Am 1. März 2019 nutzte der ADÜ Nord die Gelegenheit, eine schriftliche Stellungnahme zur geplanten Novellierung des Justizvergütungs- und Entschädigungsgesetzes (JVEG) beim Bundesministerium der Justiz und für Verbraucherschutz (BMJV) einzureichen. Hiermit soll die langjährige problematische Vergütungspraxis etlicher Bundesländer beendet werden, die den Berufsstand der Sprachmittler* schädigt und zu Justizpannen geführt hat.

Das geltende JVEG regelt die Vergütung von Sprachmittlern, die von der Justiz zum Beispiel für Verdolmetschungen vor Gericht oder Übersetzungen von rechtlichen und anderen Dokumenten herangezogen werden. Das Gesetz funktioniert in der Rechtspraxis allerdings mehr schlecht als recht. Dies ist in Jahren der Gesetzesanwendung über verschiedene Kanäle nun auch dem BMJV bekannt geworden. Das Ministerium befasst sich daher im Anschluss an eine bereits aufgrund Zeitablaufs erforderlich gewordene Marktanalyse mit der Überarbeitung des Paragrafenteils des JVEG. An der Beiratssitzung des BMJV am 7. März 2019 nahm neben der zuständigen Vertreterin des BDÜ auch der Referent für Vereidigtenangelegenheiten unseres Verbands teil. In der Sitzung konnten konkrete Reformvorschläge präsentiert werden, die Erörterungen sind aufgrund der Vielzahl der Änderungswünsche aber noch nicht abgeschlossen. Daher wird es noch einen Fortsetzungstermin geben.

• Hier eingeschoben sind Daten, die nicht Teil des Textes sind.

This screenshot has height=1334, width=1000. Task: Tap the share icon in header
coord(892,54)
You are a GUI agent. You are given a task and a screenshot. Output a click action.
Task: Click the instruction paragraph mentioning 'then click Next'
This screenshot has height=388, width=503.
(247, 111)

Der ADÜ Nord fordert in seinem Reformkonzept unter anderem eine Erhöhung der Honorare für die Leistungen der Sprachmittler, eine Erhöhung des Ausfallhonorars und vor allem die Streichung des § 14 JVEG, der die Verwendung von Vergütungsvereinbarungen (Rahmenverträgen) legalisiert. Diese werden entgegen den Motiven des Gesetzgebers jedoch bis heute flächendeckend zur systematischen Kosteneinsparung eingesetzt. Dies hat zum einen zu einer Abwanderung der qualifiziertesten Köpfe geführt. Zum anderen zwingt der Staat die Sprachmittler, die aufgrund ihrer Sprachkombination auch auf staatliche Aufträge angewiesen sind, mit seiner Monopolmacht zur Hinnahme von unauskömmlichen Niedrigstvergütungen. Die gravierendsten Folgen dieser Unterfinanzierung eines ganzen Sektors sind in jüngster Vergangenheit erneut durch die Tagespresse publik geworden. Diverse Justizpannen durch die Heranziehung unterbezahlter und/oder unzureichend qualifizierter Anbieter haben von sich Reden gemacht.

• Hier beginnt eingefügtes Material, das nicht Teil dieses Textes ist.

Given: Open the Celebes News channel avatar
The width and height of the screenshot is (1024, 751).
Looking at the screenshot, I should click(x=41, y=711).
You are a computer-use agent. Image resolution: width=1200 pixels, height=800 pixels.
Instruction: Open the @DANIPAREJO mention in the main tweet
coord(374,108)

Der ADÜ Nord fordert daher im Interesse einer wirksamen Beseitigung der obigen Missstände eine grundlegende Reform des JVEG. Hierzu gehört insbesondere die Einfügung einer neuen Strukturvorschrift, die sicherstellt, dass die Bundesländer einheitlich angemessene Vergütungen zahlen müssen und keine Umgehungspraxis etablieren können.

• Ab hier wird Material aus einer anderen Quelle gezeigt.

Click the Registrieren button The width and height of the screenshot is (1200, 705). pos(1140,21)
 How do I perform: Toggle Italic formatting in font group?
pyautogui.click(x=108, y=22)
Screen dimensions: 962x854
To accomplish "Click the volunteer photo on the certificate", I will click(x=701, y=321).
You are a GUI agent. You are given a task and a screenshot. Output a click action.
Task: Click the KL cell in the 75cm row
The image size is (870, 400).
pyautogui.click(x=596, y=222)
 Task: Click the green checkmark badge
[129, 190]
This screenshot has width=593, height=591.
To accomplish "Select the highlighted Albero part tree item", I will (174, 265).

Dies sind die wesentlichen Forderungen und Vorschläge des ADÜ Nord an den Gesetzgeber im Überblick:

  • Erweiterung des Anwendungsbereichs des JVEG auf die Sprachmittlung für alle Hilfsbeamten der Staatsanwaltschaft
  • Aufgabe der Unterscheidung zwischen konsekutivem und simultanem Dolmetschen
  • Anhebung der Honorare für Dolmetscher und Übersetzer entsprechend den Ergebnissen der im Jahr 2018 durchgeführten Marktanalyse
  • Abrechnungsfähigkeit von Vorbereitungsaufwand
  • Erhöhung des Ausfallshonorars
  • Streichung des § 14 (Rahmenverträge), hilfsweise jedoch mindestens eine vollständige Neukonzeptionierung der Rechtsgrundlage für Vergütungsvereinbarungen bzw. Rahmenverträge
  • Einführung einer Verordnungsermächtigung zu Gunsten des BMJV zur Ermöglichung einer fairen, effizienten, transparenten und einheitlichen Gesetzesanwendung
  • Schaffung des Organs eines Ständigen Beirats zwecks fortlaufender Überwachung und Optimierung der Gesetzesanwendung unter Beteiligung der Berufsverbände, die die berufsständischen Interessen der Herangezogenen vertreten.

Fazit:

Der Gesetzgeber hat ein rechtspolitisches Eigeninteresse daran, die Vorschläge des ADÜ Nord und anderer Verbände bei der Novellierung des JVEG zu berücksichtigen. Der ADÜ Nord begnügt sich in seiner Stellungnahme allerdings nicht mit der berechtigten Forderung nach mehr Geld, sondern konzentriert sich auf den vom Gesetzgeber bisher so sträflich vernachlässigten Zusammenhang zwischen flächendeckend angemessener Bezahlung und guter Sprachmittlung in der Rechtspflege.

* Um den Lesefluss nicht zu beeinträchtigen, wird hier und im folgenden Text zwar nur die männliche Form genannt, stets ist aber die weibliche Form gleichermaßen mitgemeint.